Sept. 19  We do the Steens Mountain Loop after failed attempt to find Sagebrush Sparrow at Saddle Butte on Hwy 205.  We begin from south end.  Tree line is at about 8000 feet elevation.  There has already been night frost and the aspen are golden.  Some late summer wildflowers continue to bloom.
In the open juniper scrub we found Western and Mountain Bluebirds, solitaires, yellow-rumps and white-crowns.  The westerns were up to 6000 feet elevation.

At the col just before the trail to the peak we watched two Prairie Falcons in aerial combat.  Then we saw a third one sit on a rock and dine.  There were elusive Horned Larks above the tree line but they ran off before we could get a good photograph.

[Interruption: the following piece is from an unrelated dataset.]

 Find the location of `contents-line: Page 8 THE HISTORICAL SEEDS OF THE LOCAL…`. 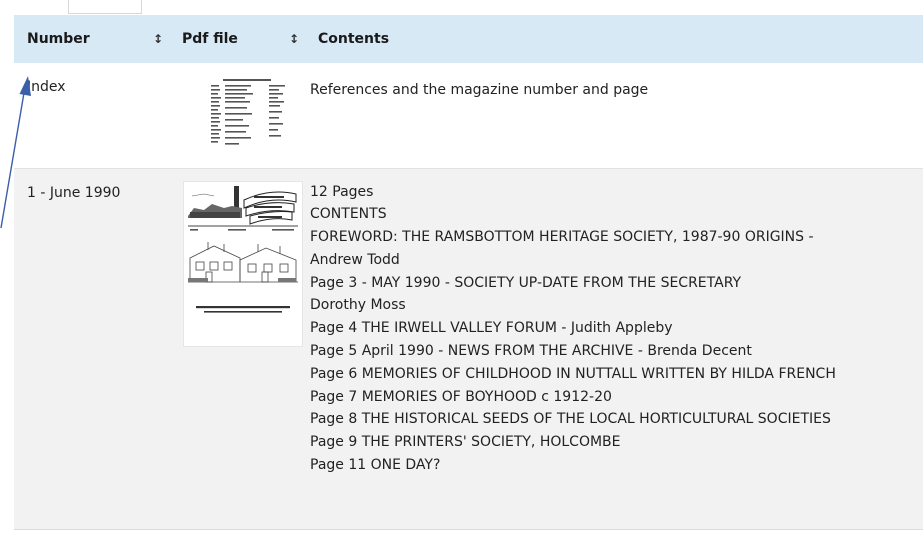

contents-line: Page 8 THE HISTORICAL SEEDS OF THE LOCAL… is located at coordinates (570, 420).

At the East Rim Overlook after lunch: high wind, 53 degrees.

We stopped briefly at Page Springs after leaving Steens Loop, an evening  visit with our local Great Horned Owl and the campers beneath his perch who were pleased and proud of their neighbor, despite his nightly hoots.

110 bird species altogether.
The Malheur Field Station is back in business and many conveniences added, good working showers in E Dorm, yahoo!

Sept. 20 home via US 20.   In eastern Deschutes County–west of Hampton ghost town–the irrigated fields drew in the predators:  Golden Eagles, Ferruginous and Red-tailed Hawks, ravens, a magpie.  Then around metro Millican, some bluebirds on the wires, western by persuasion.

At Fisherman’s Bend off Hwy 126 in Marion County_ Hairy Woodpecker and flicker greeted me the moment I got out of the car, then BC Chickadees and white-crowns.